Use Case 2: Event-getriebener Multi-Stage Prozess

@workflow.defn
class DataPipelineWorkflow:
    """Event-getriebene Daten-Pipeline mit Signalen"""

    @workflow.init
    def __init__(self) -> None:
        self.data_uploaded = False
        self.validation_complete = False
        self.transform_complete = False
        self.uploaded_data_location: Optional[str] = None

    @workflow.signal
    def notify_upload_complete(self, data_location: str) -> None:
        """Signal: Daten-Upload abgeschlossen"""
        self.data_uploaded = True
        self.uploaded_data_location = data_location
        workflow.logger.info(f"Data uploaded to {data_location}")

    @workflow.signal
    def notify_validation_complete(self) -> None:
        """Signal: Validierung abgeschlossen"""
        self.validation_complete = True
        workflow.logger.info("Validation complete")

    @workflow.signal
    def notify_transform_complete(self) -> None:
        """Signal: Transformation abgeschlossen"""
        self.transform_complete = True
        workflow.logger.info("Transform complete")

    @workflow.run
    async def run(self, pipeline_id: str) -> str:
        workflow.logger.info(f"Starting pipeline {pipeline_id}")
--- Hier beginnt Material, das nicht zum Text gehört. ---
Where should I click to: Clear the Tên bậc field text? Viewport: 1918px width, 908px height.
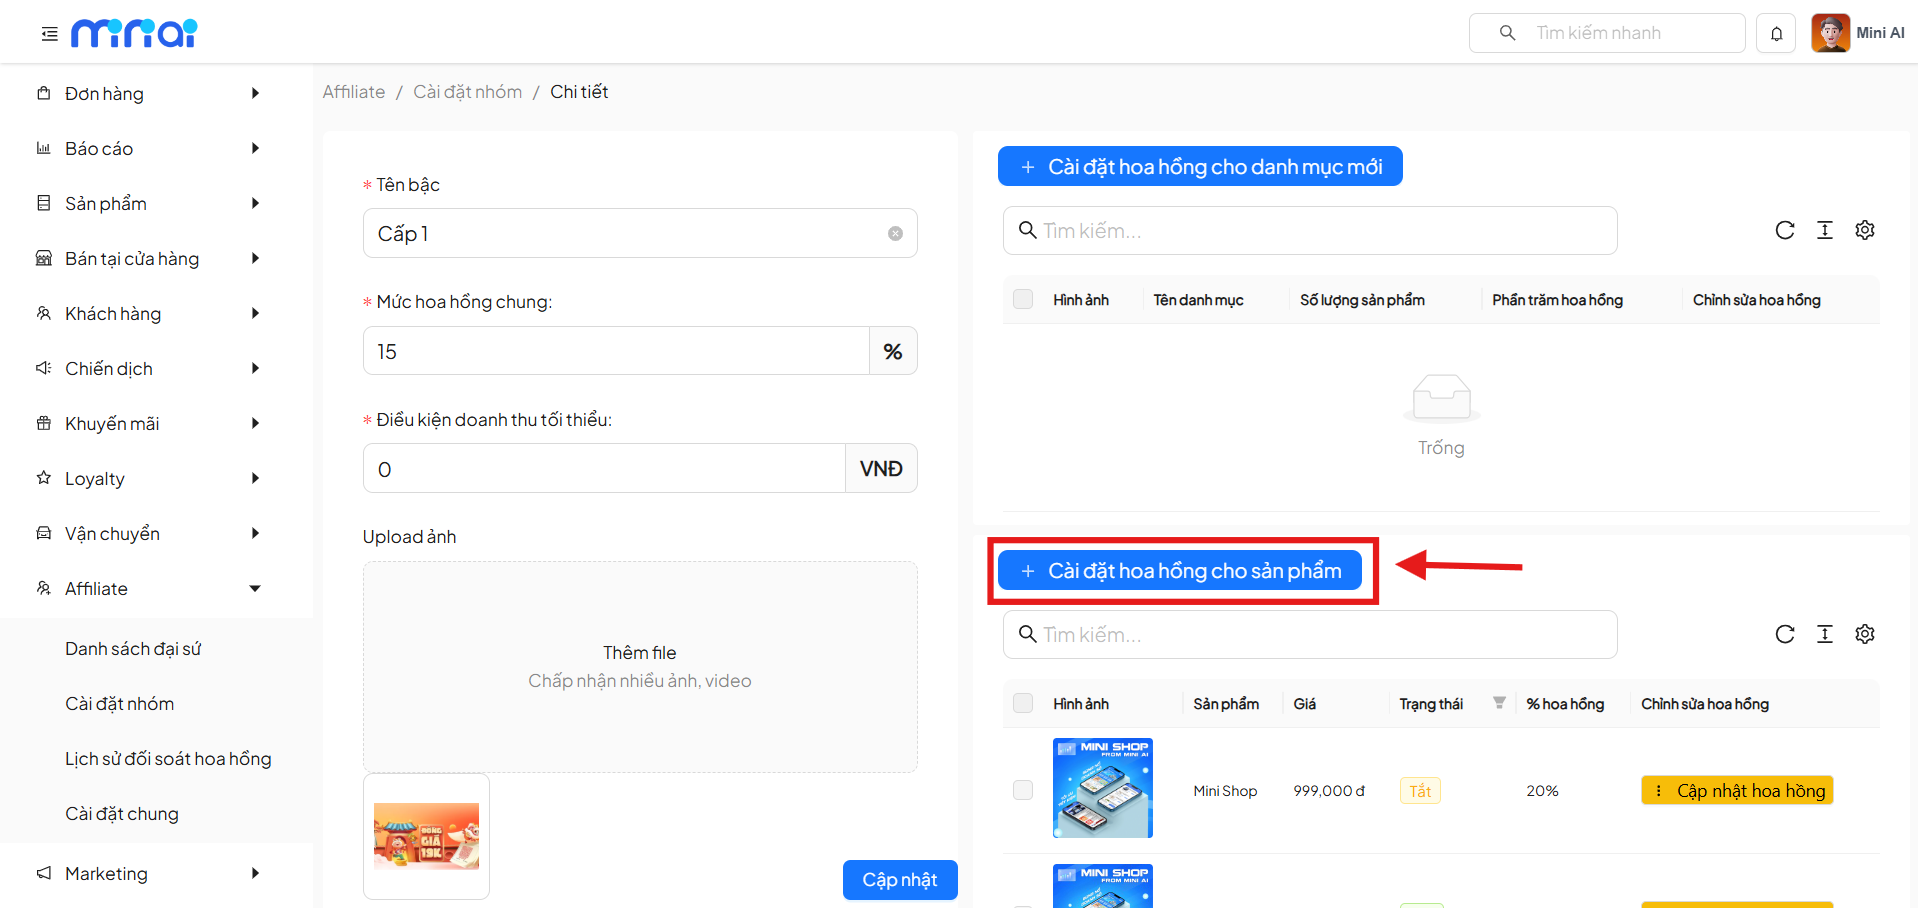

        # Stage 1: Warte auf Upload
        await workflow.wait_condition(lambda: self.data_uploaded)

        # Stage 2: Starte Validierung
        await workflow.execute_activity(
            start_validation,
            self.uploaded_data_location,
            start_to_close_timeout=timedelta(minutes=5),
        )

        # Warte auf Validierungs-Signal (externe Validierung)
        await workflow.wait_condition(lambda: self.validation_complete)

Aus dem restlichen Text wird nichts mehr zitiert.